━━━ Text provided ━━━

Even though the acute reduction did not translate into fewer cases, because the decrease was insufficient to prevent new outbreaks, researchers say this information is critical for understanding the evolution of the virus and the impact of travel restrictions.
The findings, published on August 2 in eLife, were based on genomic data analyzed so as to infer the viruses’ geographic origins.
Angela McLaughlin
The first COVID-19 case in Canada was detected on January 25, 2020, in a traveler from Wuhan, China, to Toronto. By March 5, the first community transmission case was identified, write Angela McLaughlin, a PhD candidate in bioinformatics at University of British Columbia, and colleagues.
Canadian officials enacted travel restrictions on the entry of foreign nationals fairly swiftly. On March 14, the Canadian government issued a travel advisory to avoid all nonessential travel outside of the country. Two days later, all non-Canadian or nonpermanent residents were banned from entering the country.
How successful were those measures?
To find out, McLaughlin and her team accessed publicly available viral genome sequences to create a detailed timeline of how the virus entered Canada from January 2020 to March 2021, as well as the chains of transmission that ensued.
“The COVID-19 pandemic has highlighted the importance of genomic epidemiology in deciphering the origin and spread of SARS-CoV-2 lineages across local and global scales to aid in directing responses,” the authors write.

━━━

§ Tasks for this exercise
1) From the COVID-19 passage, copy word for word everything from "The findings, published" to "Columbia, and colleagues.".
2) Does the COVID-19 passage support each of these statements? Answer yes or no, and quote the exact words that decide it. (a) Canada's first COVID-19 case was found in a traveler going from Wuhan to Toronto. (b) The findings appeared in eLife on March 14. (c) Non-Canadian or nonpermanent residents were barred from entry two days after the nonessential travel advisory.

━━━ Source material ━━━

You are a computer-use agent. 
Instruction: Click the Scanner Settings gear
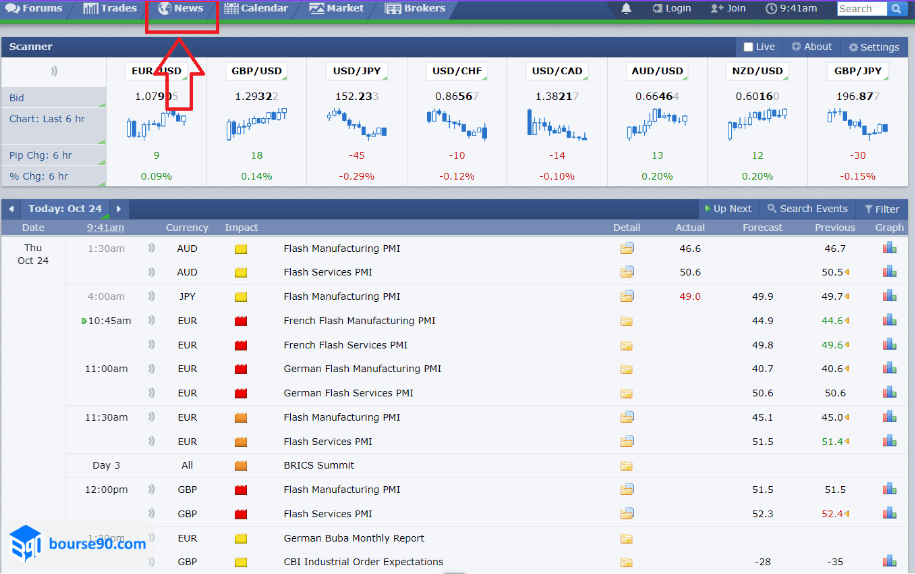pyautogui.click(x=853, y=47)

━━━

§ Answers to the tasks
1)
The findings, published on August 2 in eLife, were based on genomic data analyzed so as to infer the viruses’ geographic origins.
Angela McLaughlin
The first COVID-19 case in Canada was detected on January 25, 2020, in a traveler from Wuhan, China, to Toronto. By March 5, the first community transmission case was identified, write Angela McLaughlin, a PhD candidate in bioinformatics at University of British Columbia, and colleagues.

2)
(a) Yes: "The first COVID-19 case in Canada was detected on January 25, 2020, in a traveler from Wuhan, China, to Toronto."
(b) No: "The findings, published on August 2 in eLife"
(c) Yes: "Two days later, all non-Canadian or nonpermanent residents were banned from entering the country."